H.D. SAE40 Mono-grade oils meeting A.P.I. service SE or SD performance level now form the preferred engine lubricant recommendations for both current and previous 750/850 models.

(SAE 30 equivalents for ambients below 32°F. (0°C.)

(SAE 50 equivalents for ambients above 90°F. (32°C.)

The previously recommended Multi-Grade lubricants continue with full approval for use, but it must be noted that all future recommendation charts in Rider and Workshop Manuals, and other Service publications will indicate H.D. 40 Mono-grade oils (A.P.I. SD or SE service rating) as the prime engine lubricant recommendations."
 
" The previously recommended multi-grade lubricants continue with full approval for use". So if it says oil on the tin put it in.

Derek Wilson was going on his hols on an old cafe bike in the early eighties he had two bottles of oil round his neck tied with string when an old dear pulled out into him he was pretty smashed up two broken wrists etc and the oil was everywhere. Now I do believe one of the nurses did say to him he should be using monograde.

Happy days
 
A little bit of knowledge can be dangerous!

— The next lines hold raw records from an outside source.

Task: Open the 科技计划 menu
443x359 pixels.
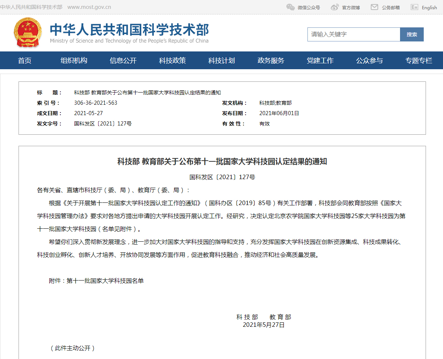Action: point(222,61)
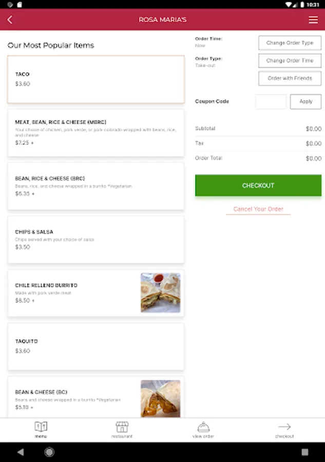Click the Cancel Your Order link
Image resolution: width=325 pixels, height=462 pixels.
click(x=258, y=209)
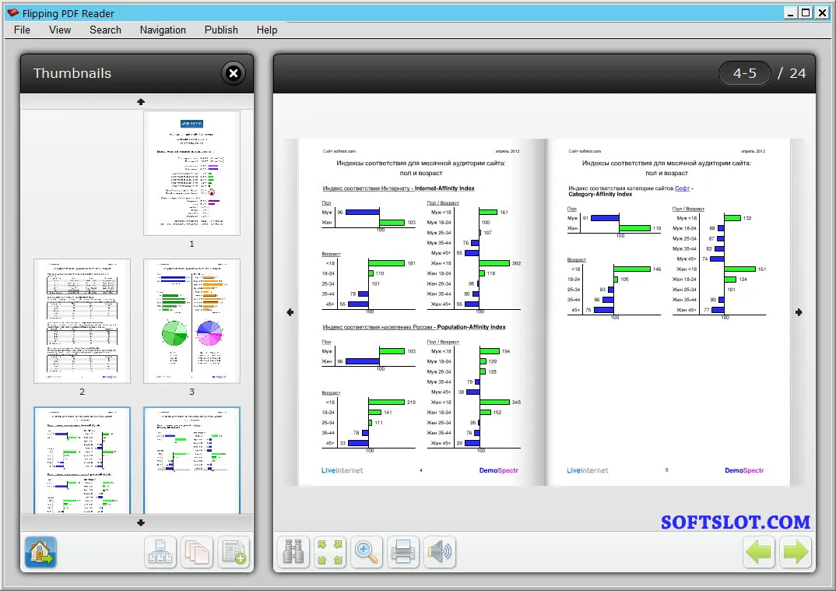The width and height of the screenshot is (836, 591).
Task: Click the home icon in Thumbnails panel
Action: (40, 552)
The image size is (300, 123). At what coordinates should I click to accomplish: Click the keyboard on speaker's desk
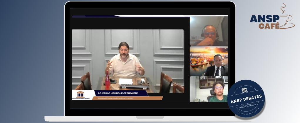(134, 86)
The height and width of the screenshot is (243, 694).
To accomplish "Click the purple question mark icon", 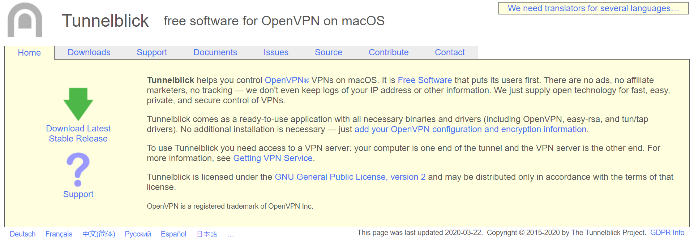I will click(x=78, y=169).
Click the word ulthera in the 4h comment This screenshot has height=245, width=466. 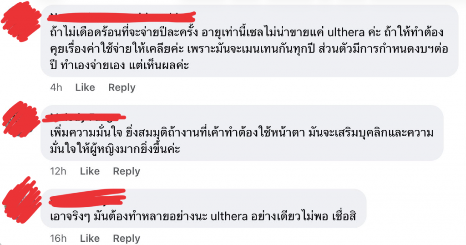pyautogui.click(x=346, y=32)
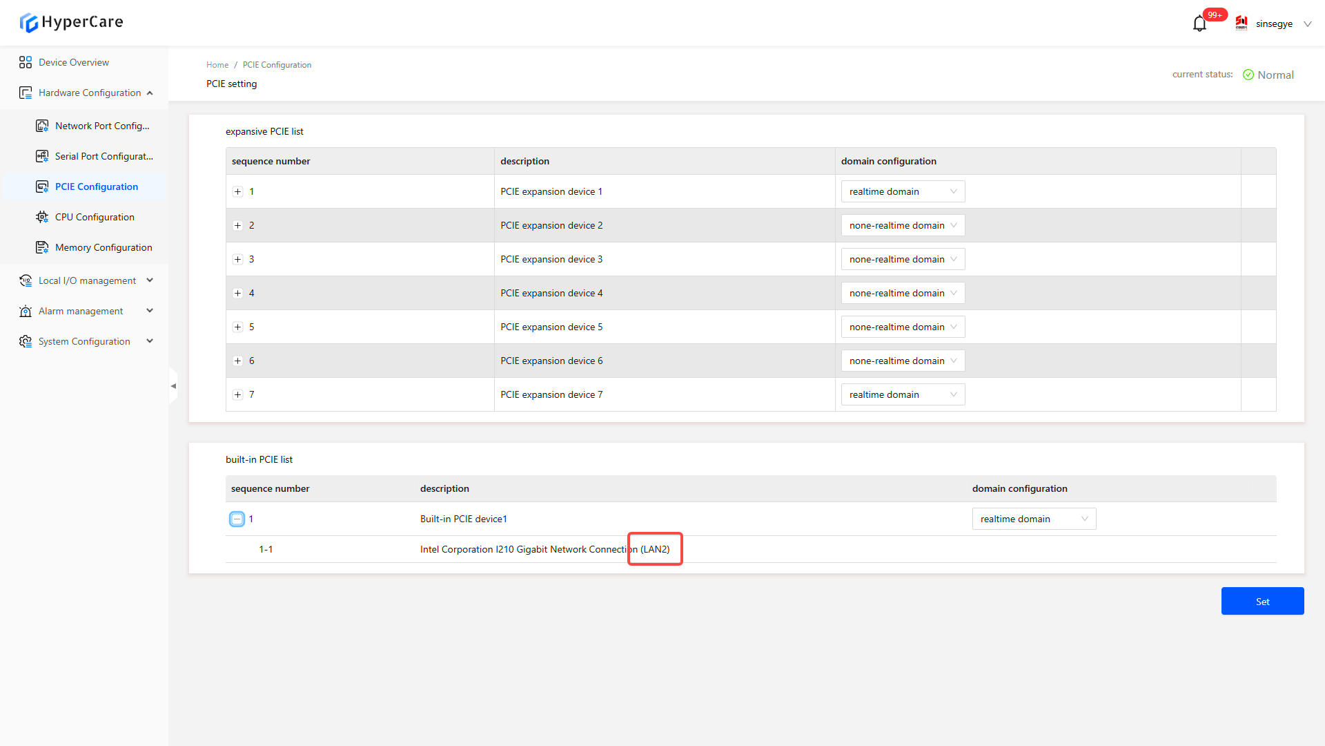Expand row 1 of expansive PCIE list
1325x746 pixels.
click(x=238, y=192)
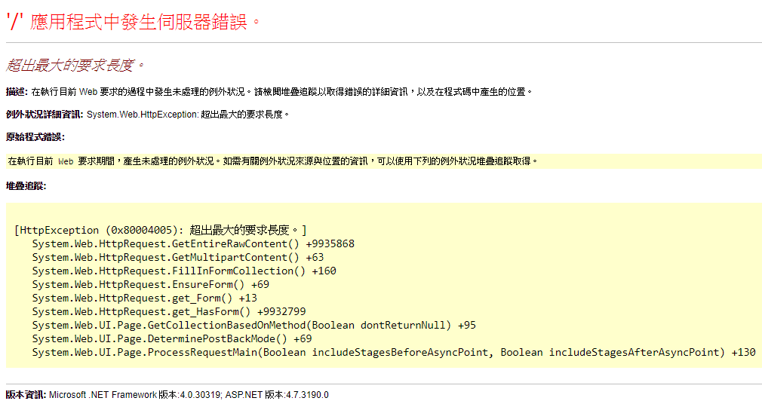Select the GetMultipartContent() stack trace line

coord(177,258)
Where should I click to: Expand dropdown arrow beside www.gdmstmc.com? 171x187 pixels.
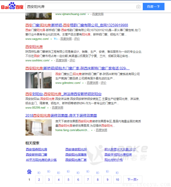point(83,83)
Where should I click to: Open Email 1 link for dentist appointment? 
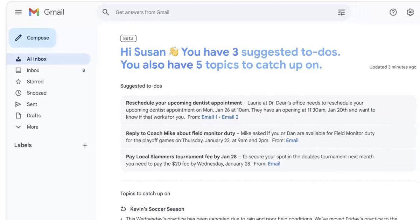pyautogui.click(x=209, y=117)
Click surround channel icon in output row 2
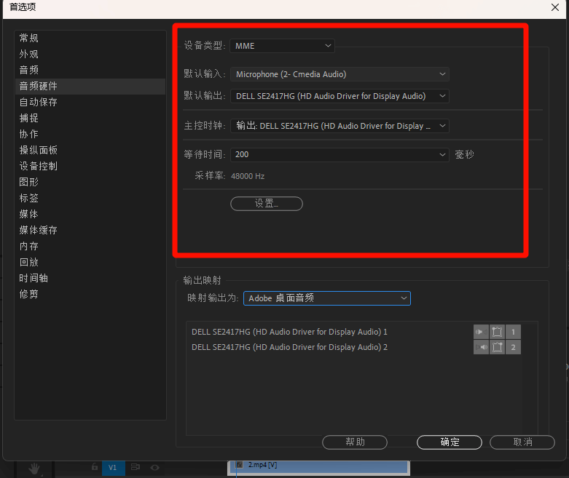This screenshot has height=478, width=569. [x=497, y=347]
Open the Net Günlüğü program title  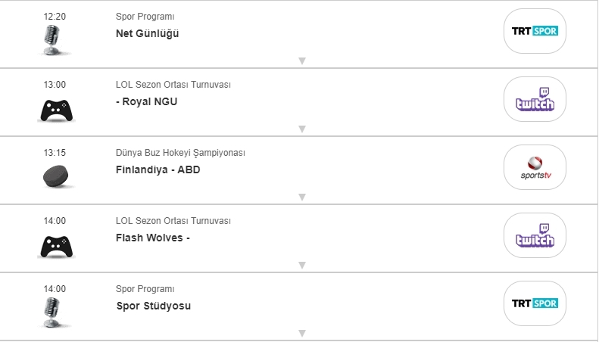pyautogui.click(x=148, y=33)
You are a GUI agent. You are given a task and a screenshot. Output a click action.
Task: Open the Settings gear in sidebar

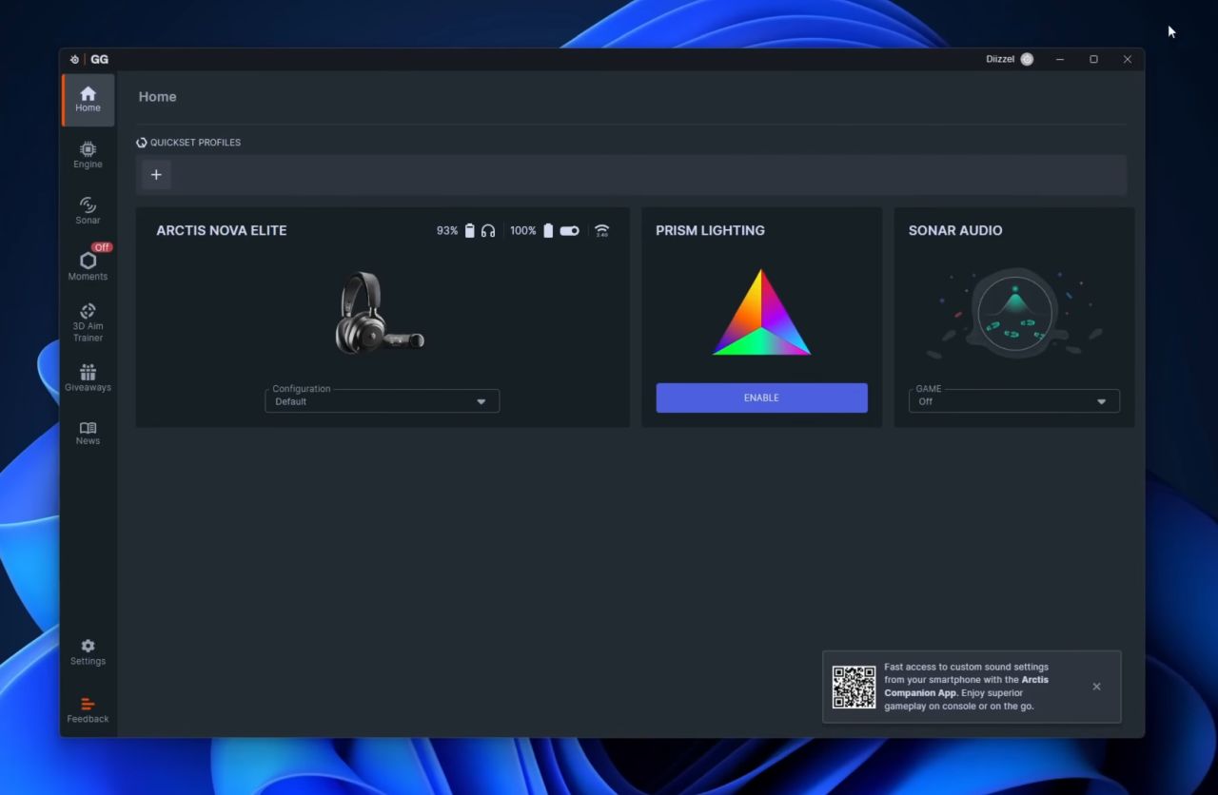pyautogui.click(x=88, y=652)
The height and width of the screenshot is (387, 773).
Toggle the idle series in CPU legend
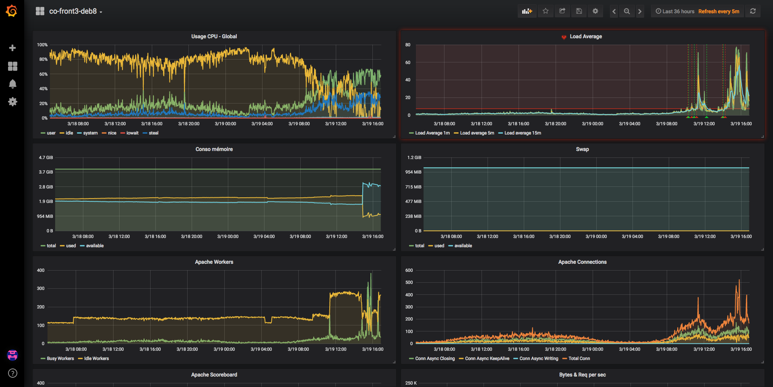pos(69,133)
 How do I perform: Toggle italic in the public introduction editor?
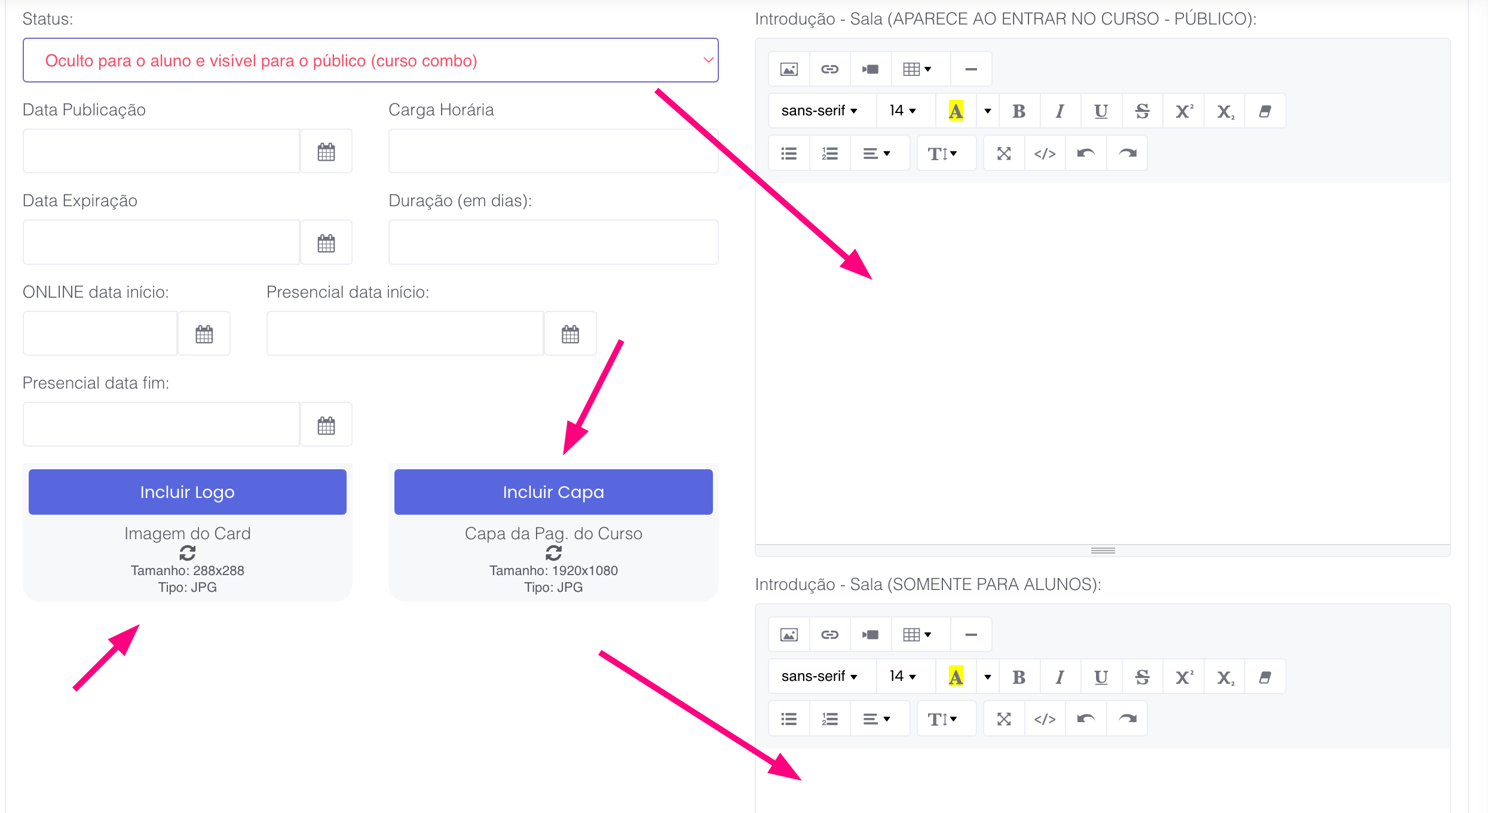pyautogui.click(x=1060, y=111)
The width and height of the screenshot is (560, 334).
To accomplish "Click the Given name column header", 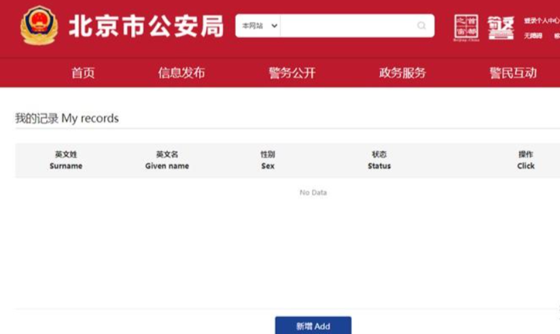I will (x=167, y=161).
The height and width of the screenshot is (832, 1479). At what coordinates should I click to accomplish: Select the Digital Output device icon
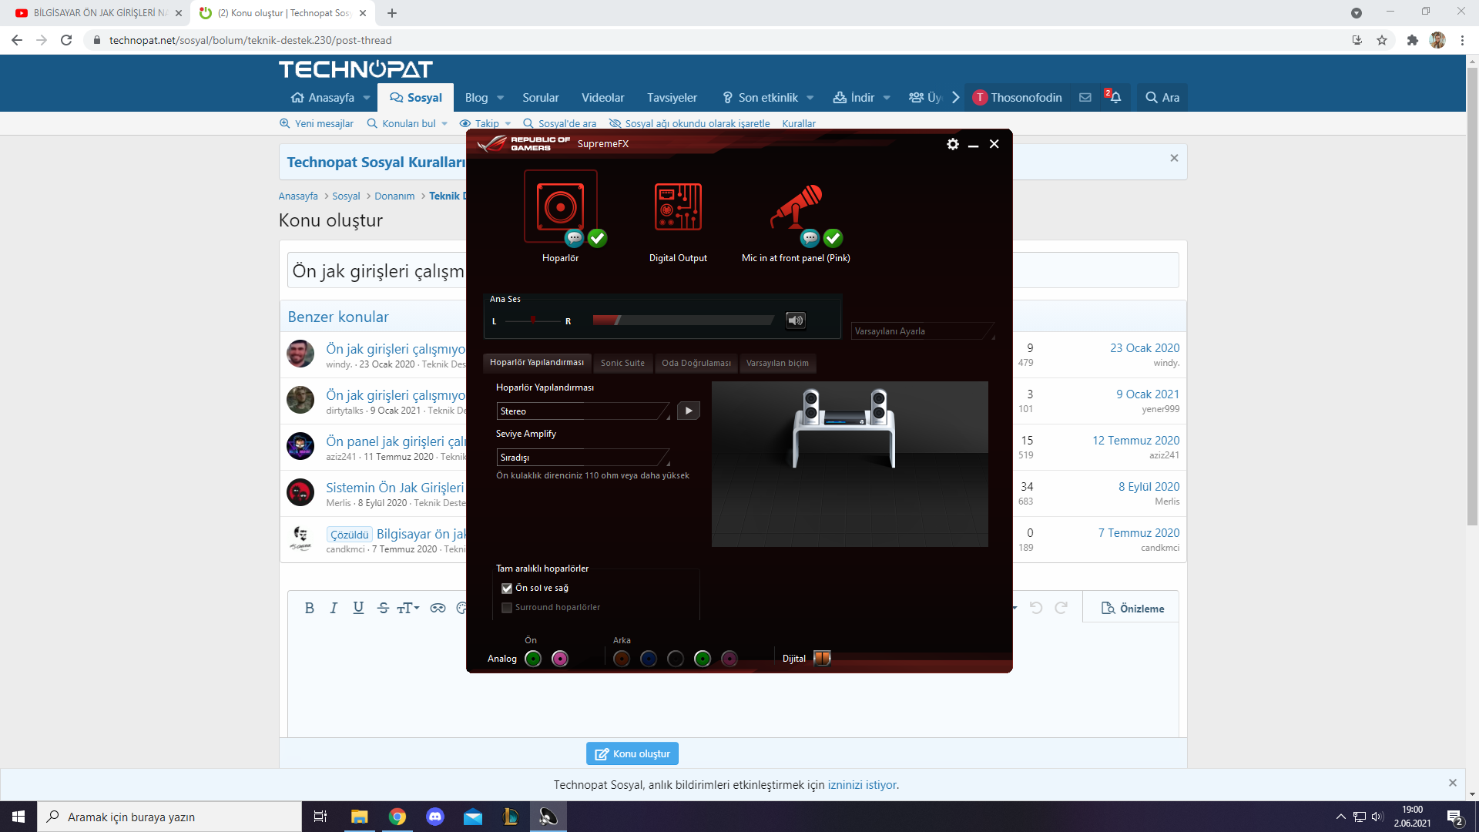click(x=678, y=206)
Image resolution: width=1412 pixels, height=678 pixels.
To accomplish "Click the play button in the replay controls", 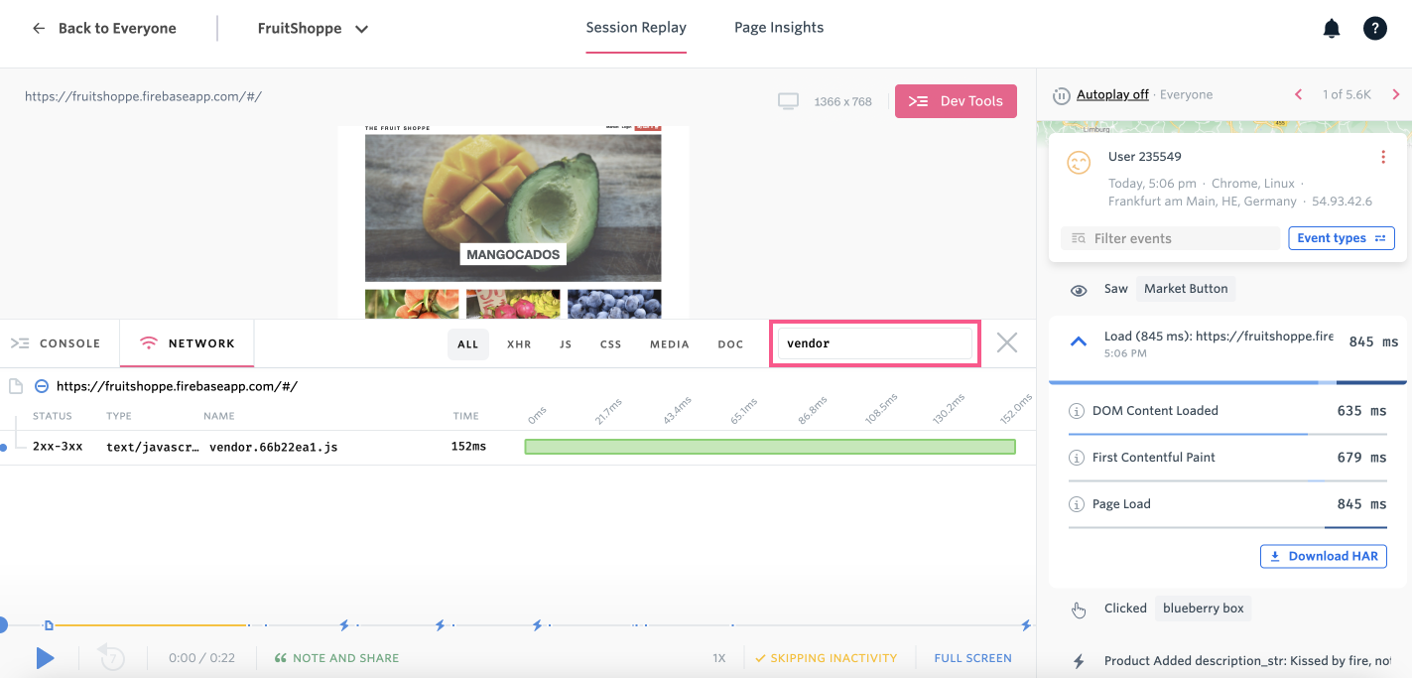I will [45, 657].
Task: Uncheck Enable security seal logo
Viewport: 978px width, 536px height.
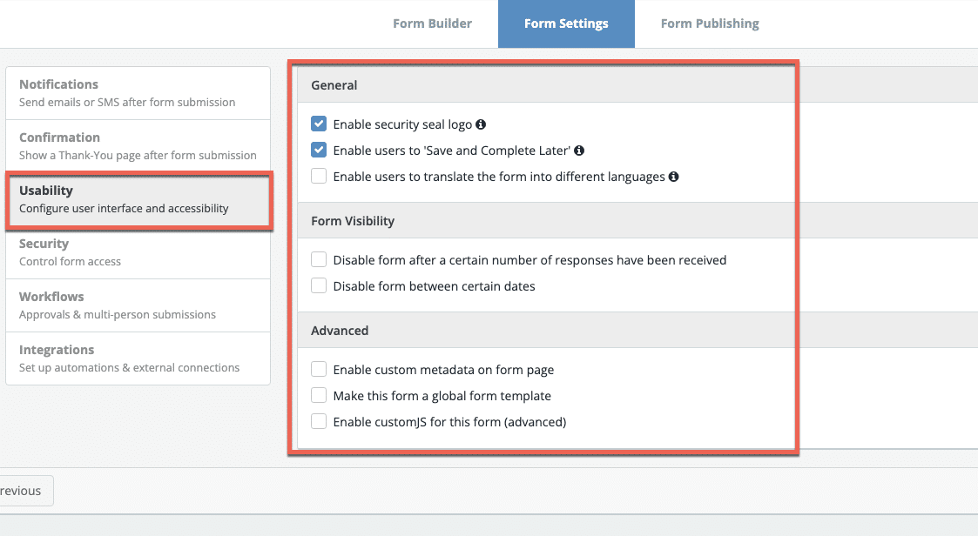Action: pyautogui.click(x=319, y=124)
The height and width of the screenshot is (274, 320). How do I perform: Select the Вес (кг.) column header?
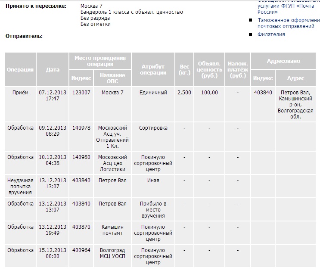pyautogui.click(x=184, y=70)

Finally caught up with the guy who helped with my rebuild and got the oil info sorted
The 30 grade was only meant for use during the run in period (which has lapsed) you guys are right (not that I doubted it but I was confused)
Apparently this is to prevent the bore glazing over
It's my club bike so I haven't put that many miles on it (past run in) and not being heavy handed shouldn't have hurt it
The part of the info I missed was after the run in change to an SAE 40-70 penrite (or 40-60 as suggested by saddlesaw)

If not for being picked up on the point by LAB I may have gone on being blissfully unaware and feel pretty dumb for disregarding the manual so thanks all for helping prevent a possible disaster!